> **What the exercise asks**: Please return, with no alterations, the lines below from the very first through the one that contains "This screenshot has width=1120, height=1067.".

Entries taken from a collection
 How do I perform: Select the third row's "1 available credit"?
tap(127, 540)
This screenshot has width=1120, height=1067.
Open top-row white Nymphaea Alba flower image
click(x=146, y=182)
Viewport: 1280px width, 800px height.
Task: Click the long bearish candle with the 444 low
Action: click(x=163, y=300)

> **Expected output**:
 How do I perform: Select the third row's "1 available credit"?
tap(127, 540)
This screenshot has width=1120, height=1067.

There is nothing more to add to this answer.